Delete local / Clear on-chain: advanced maintenance actions.

Permit (short-lived wallet signature)

  • To Create new seed or Import seed, the app needs a short wallet signature (Permit) so saving is an explicit user action.
  • While valid, the panel shows Permit · <seconds>. If it expires, click Authorize now and sign again.
  • You can set the Permit TTL (e.g. 60s, 5m, 1h, 1d, or plain seconds).

Note: Import pubkey is local-only and does not store a private key — no Permit is required, but this device stays encrypt-only (no decryption here).

In the Create/Import dialogs you can download an encrypted XGR Vault (.kdbx) file for KeePassXC. This file is generated locally in your browser and helps you store the Read-Key seed safely.

Why you sometimes see two dialogs

  • First: the wallet may prompt connect/unlock account (account access).
  • Second: the Permit signature request.

What you see

— Import via seed vs. public key; the Permit badge shows whether saving is currently authorized.


3) Status, Bind & Verification (on-chain vs. local)
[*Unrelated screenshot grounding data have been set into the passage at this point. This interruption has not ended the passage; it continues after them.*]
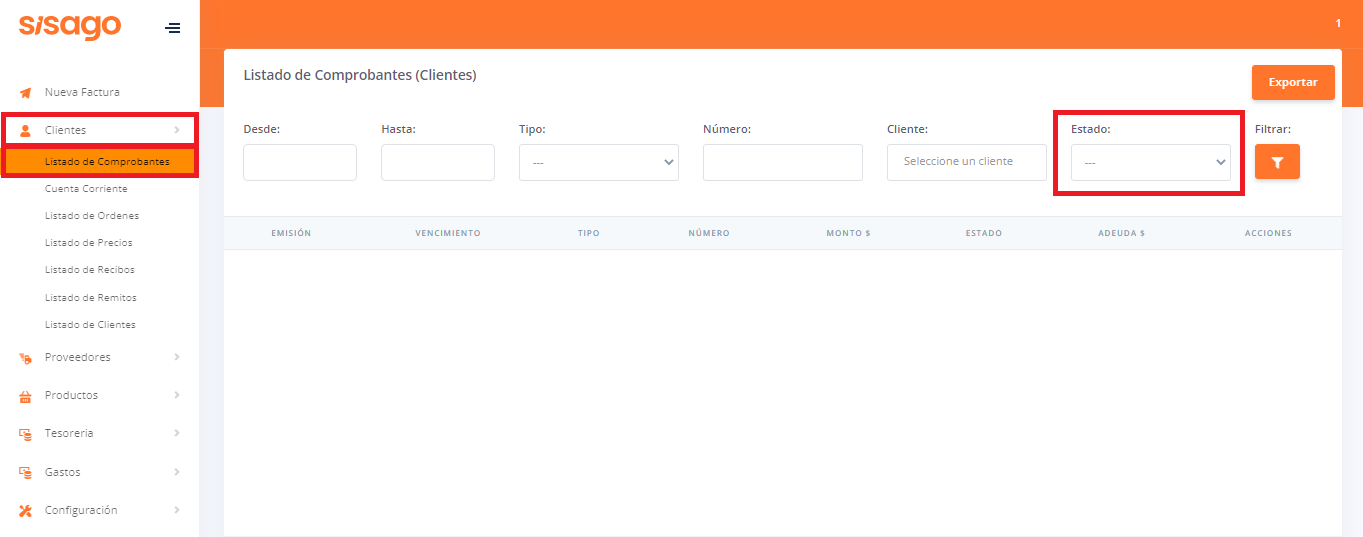The width and height of the screenshot is (1363, 537).
Task: Click the Tesorería icon in sidebar
Action: click(x=26, y=434)
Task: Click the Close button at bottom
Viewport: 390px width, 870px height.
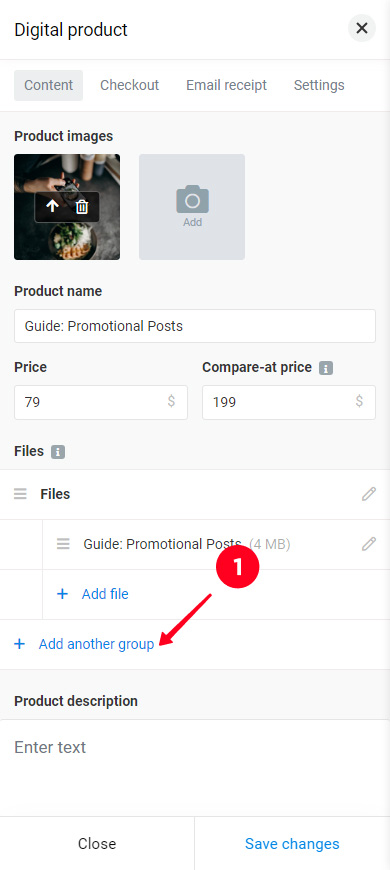Action: pyautogui.click(x=97, y=843)
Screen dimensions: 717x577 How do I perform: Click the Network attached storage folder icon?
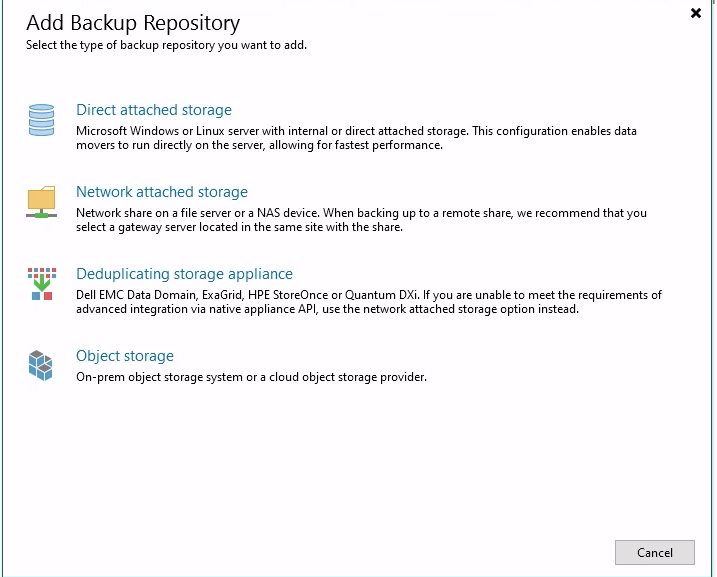(41, 202)
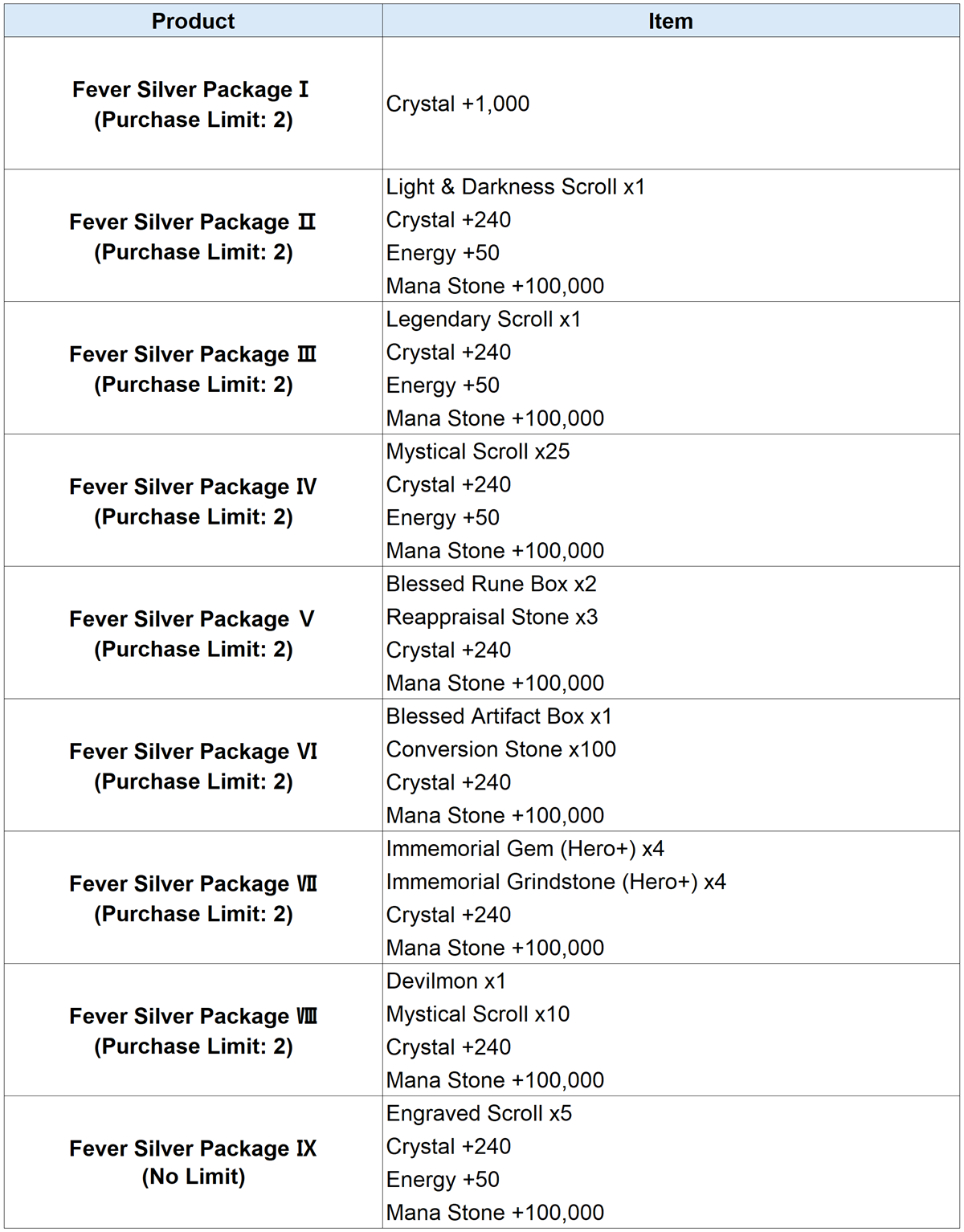This screenshot has width=964, height=1232.
Task: Select the Fever Silver Package IV cell
Action: 193,501
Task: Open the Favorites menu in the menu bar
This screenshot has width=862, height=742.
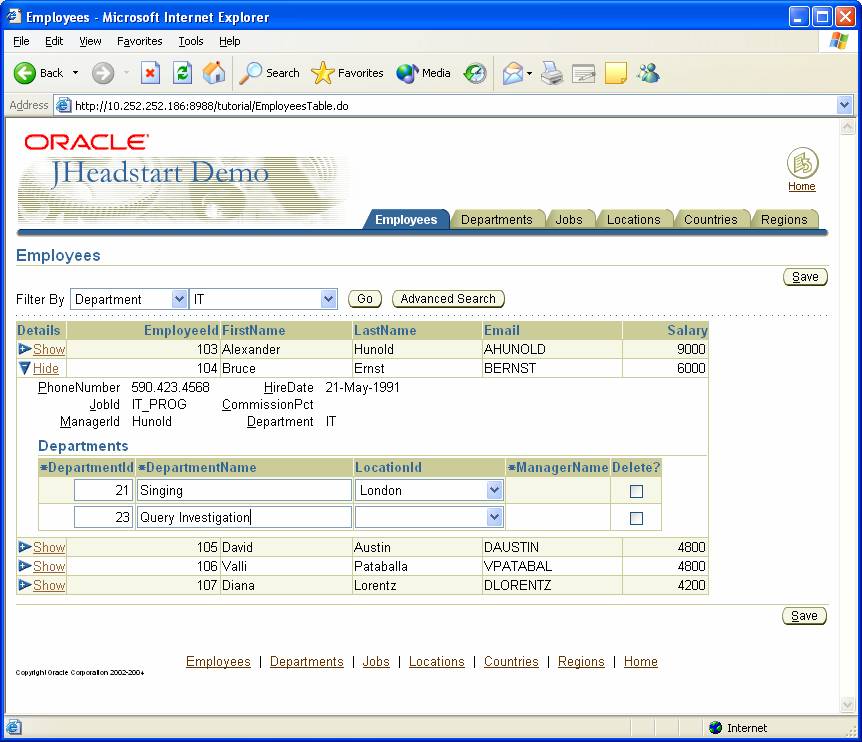Action: [139, 41]
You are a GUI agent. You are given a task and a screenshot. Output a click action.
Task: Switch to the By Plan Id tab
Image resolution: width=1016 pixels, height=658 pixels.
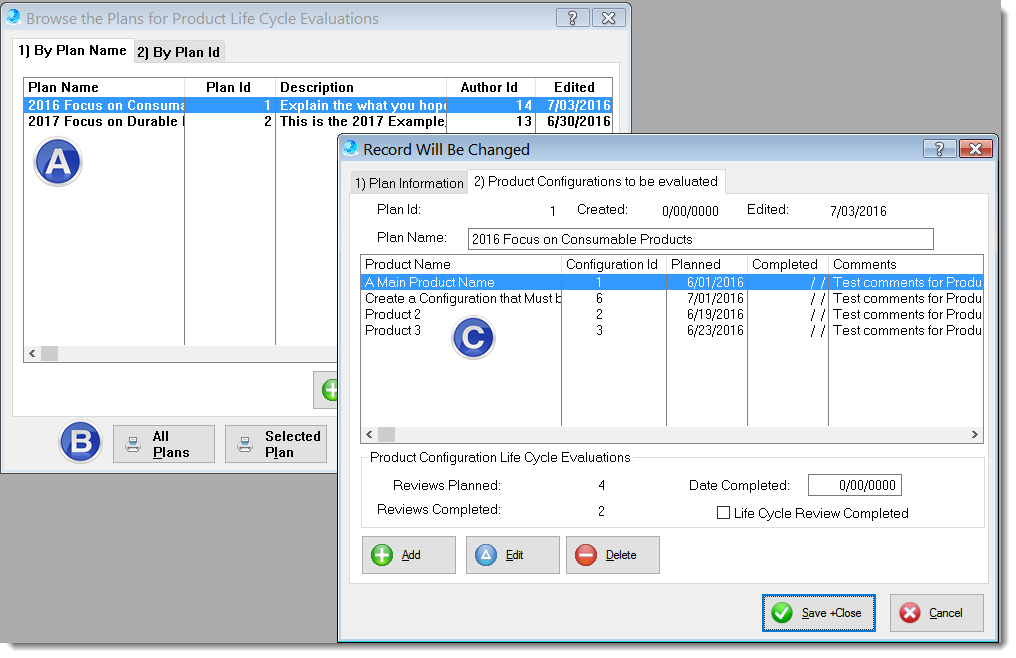(x=178, y=52)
The panel shows four important states:

  • Local PubKey: a public key is stored on this device (IndexedDB).
  • Local PrivKey: whether this device also has the wrapped private key:
  • available → you can decrypt on this device
  • missing (encrypt-only) → you can encrypt, but you cannot decrypt here (import the seed to restore)
  • On-chain ReadKey: whether the connected wallet has a public key bound on-chain.
  • Verified: local public key matches the on-chain key (fingerprint is identical).

Bind Read-Key to Wallet

After you have a local key, click Bind Read-Key to Wallet to register (or overwrite) the on-chain public key for your connected wallet.
The panel logs the transaction hash in the Result box and links to the explorer.

What you see
— Green Read Key verified badge. If the device has no private key, you may still see “verified (encrypt-only)”.


4) Decryption: Authorize & Unlock

Used across the app (Contract Manager “Load from chain”, XRC-137 Builder, XRC-729 Builder). Two steps:

1) Authorize (permit ~5 min.) — a wallet signature proves a human is actively present.
2) Unlock (RAM ~5 min.) — decrypts your private key temporarily in memory.
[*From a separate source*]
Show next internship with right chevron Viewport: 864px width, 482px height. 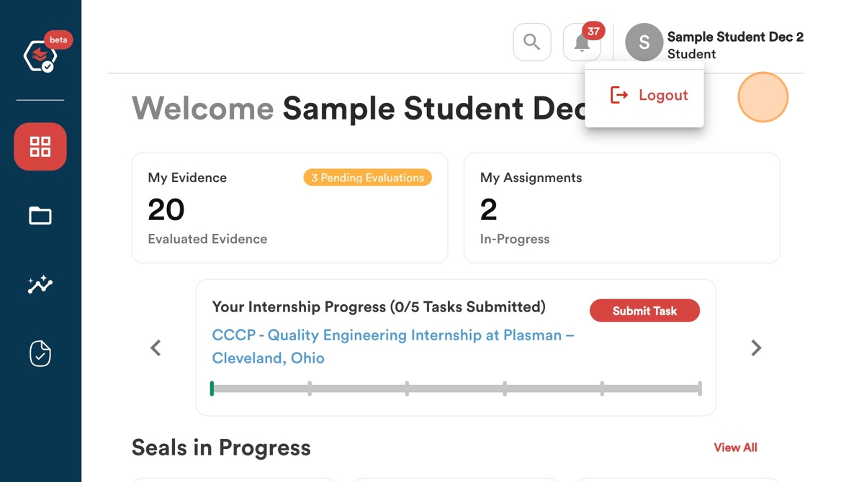click(756, 348)
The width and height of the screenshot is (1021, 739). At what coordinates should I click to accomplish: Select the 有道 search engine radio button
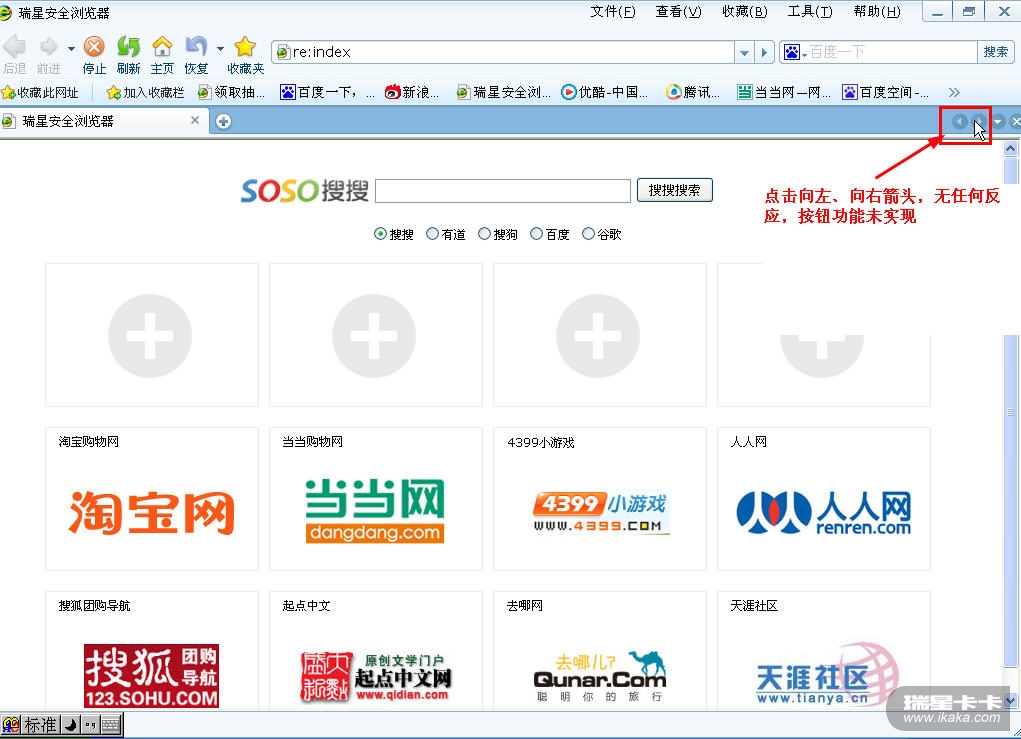[432, 234]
Both expire automatically; key changes invalidate any existing unlock.

What you see
— Decrypt dialog with wallet selector, Read Key verified, a Permit badge + countdown, password field, and Authorize & Unlock.


5) Why Permit + RAM Unlock protect you

  • Permit scopes authorization to account + contract + chain and expires quickly.
  • RAM unlock minimizes exposure: encrypted “at rest”, wiped from RAM after ~5 minutes.
  • Permit and RAM unlock can remain valid and be used across the page while they are active.

6) Troubleshooting (common)

  • Not verified → connect the correct wallet/network or import the matching key.
  • Permit expired → click Authorize now or run Authorize & Unlock again.
  • No local wrapped key → open Manage Read Key and create/import one.
  • Stale unlock → after key changes, enter the password again.
  • RPC offline → switch chain or endpoint; reconnect the wallet.
  • Import/Create does nothing → usually the Permit is missing/expired or the input is invalid.
  • Check that Permit is active (Permit · <seconds>). If expired, use Authorize now.
  • Check that the seed is a valid BIP-39 mnemonic and that the passwords match. Errors are shown inline.

7) Security hygiene in the panel (UX details)

  • Password inputs are cleared on close/cancel or when switching flows (Create/Import).
  • Browser autofill is disabled for password fields to avoid accidental reuse.
  • Changing or re-importing the Read Key invalidates all in-RAM unlocks across tabs.